Do they have horrible loan rates? Is this a terrible, terrible crippling financial idea? Or is this a viable way to get a down-payment on short notice?

Posted by TheChosenOne
Member since Dec 2005
18592 posts
Posted on 2/23/16 at 4:24 pm to
A couple questions...

Do you not have enough to cover the 3.5% down payment for an FHA loan or not enough for a 20% down payment to avoid PMI?

Also, how long will it take you to pay back the 401k loan?

Posted by elposter
Member since Dec 2010
25529 posts
Posted on 2/23/16 at 4:27 pm to
quote:

Theoretically, if someone were to "borrow" from their 401k for a first-time home purchase, how does that work?

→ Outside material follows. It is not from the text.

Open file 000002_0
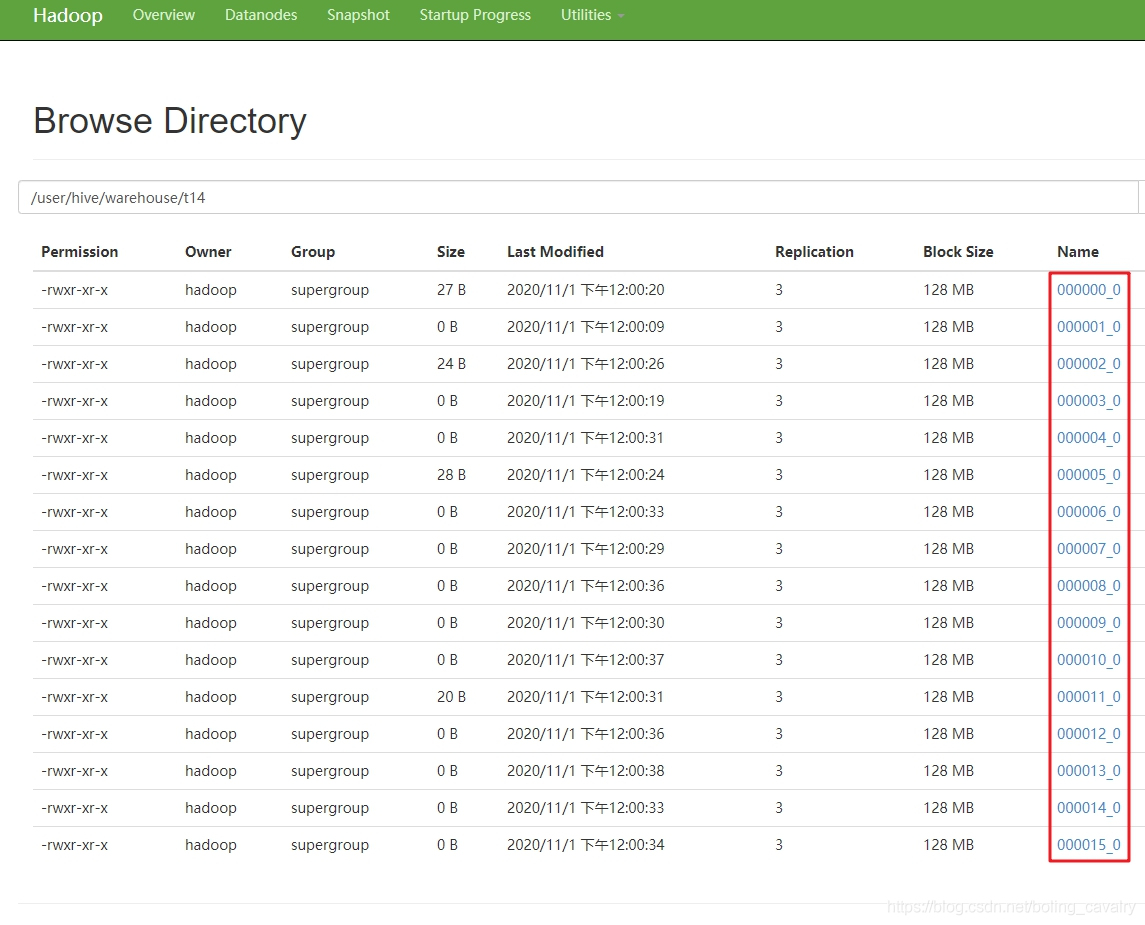1145x925 pixels. [x=1088, y=364]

Depends on your 401k plan. You'll have to look at the documents.

If your plan allows it you can borrow up to a certain amount / percentage of your balance. After you apply and are approved (shouldn't be difficult) you get a distribution of the loan amount that must be paid back in installments within a certain period of time. The interest rate is usually not that high and shouldn't matter to you too much because you are paying yourself the interest back (the loan is from yourself after all). In the end you will just be paying the loan amount plus interest back to your 401k (minus any loan maintenance fees, which should be minimal - check your plan for this).

quote:

Is this a terrible, terrible crippling financial idea? Or is this a viable way to get a down-payment on short notice?

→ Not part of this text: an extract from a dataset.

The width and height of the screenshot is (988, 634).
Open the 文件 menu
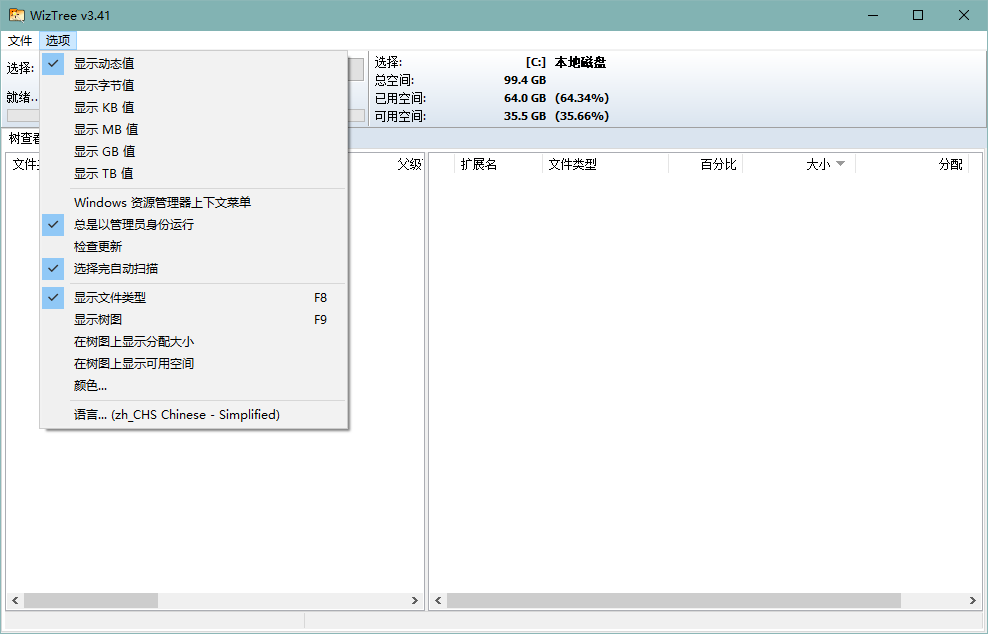[20, 40]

It's not necessarily a bad idea, but it has potential pitfalls. Things to consider:

-You will miss any potential returns on the money that you would otherwise have gotten if they stayed invested. If the market shoots up in the time you have the loan out, you lose. Compounding is your best friend in retirement saving and this will set you back a bit in that regard. Of course if the market tanks during the time you have the loan out, you actually could benefit.

-If you don't/can't pay the loan back, it could be considered an early distribution which would suck bad for your taxes and you would be penalized on top of the tax burden. Don't default.

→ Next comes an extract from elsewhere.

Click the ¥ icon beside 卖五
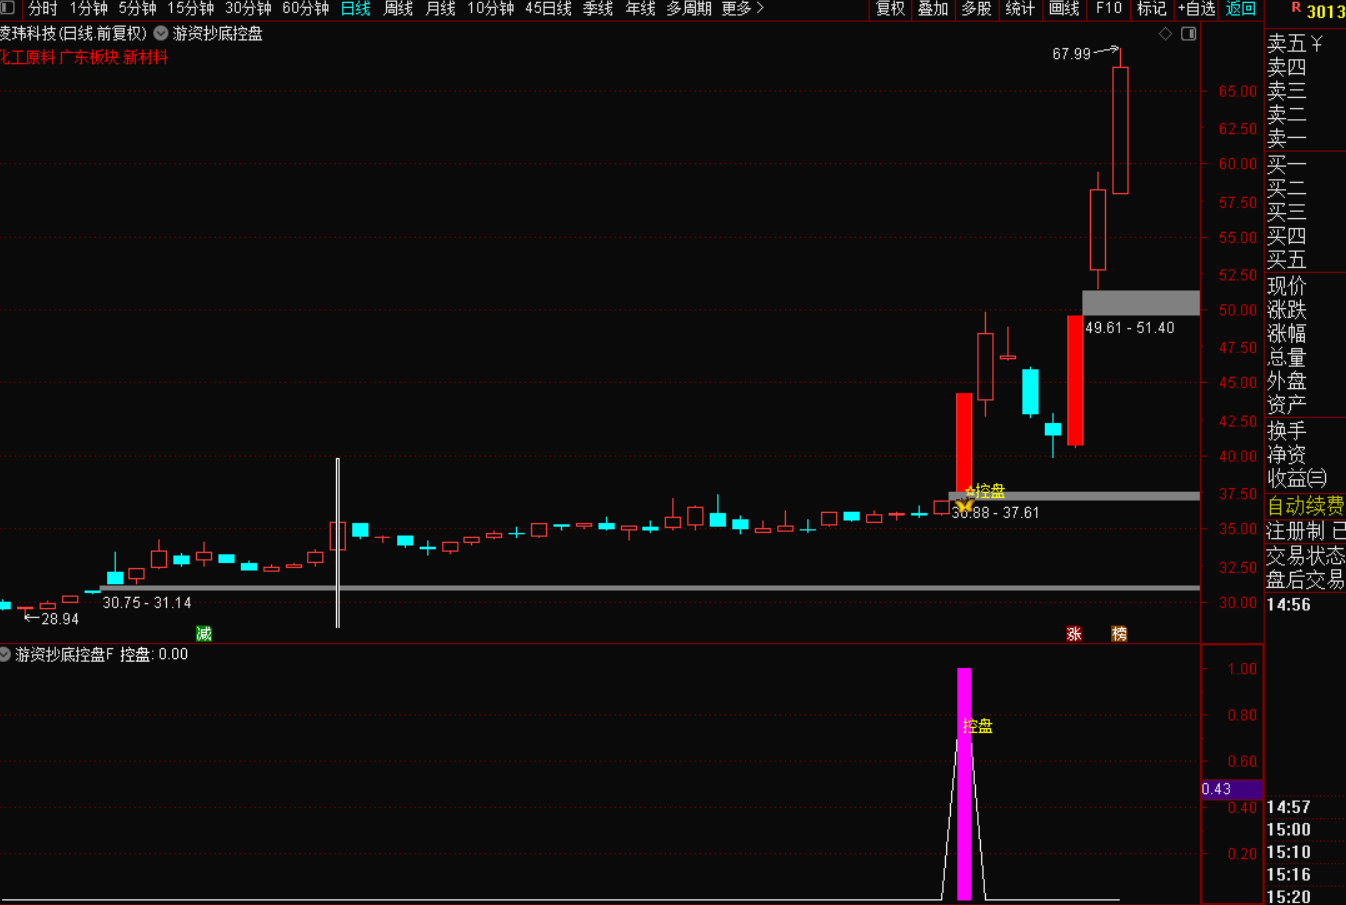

-Related to the default, check your plan to see what happens if you lose/leave your job. Will the loan become payable in full immediately or will you still be able to pay it back according to the original installment terms? Having to pay it back immediately upon change of employment (or else it will be considered a default and early distribution) could be bad.

With that said, there are situations I think taking a 401k loan to buy a house could be okay to do. Most will tell you to just save and wait, but there could conceivably be circumstances where it makes sense to buy the house now rather than wait.

Posted by Jag_Warrior
Virginia
Member since May 2015
4278 posts
Posted on 2/23/16 at 8:21 pm to
It's not the worst way to borrow money to get into a house. But as others have cautioned, you may be stretching yourself thin if something unexpected happens. With that said, apart from the federal rules that govern them, the only way to know how your plan works is to read the plan docs. Under three different employers, I've had three different plans, although I've only taken a 401k loan once in my life (as a way to do something financially odd that paid off by luck). Some allow the interest on the loan to go back into the account - so you're basically paying yourself. With some plans, you're selling shares to raise funds. With others, you're not. The loan repayments tend to be separate from the employer and employee contributions... but read your plan docs.

If you happen to leave or get laid off while you still have a balance, you'll have a certain period of time to pay the loan off before you're penalized.

Good luck with the first time home purchase.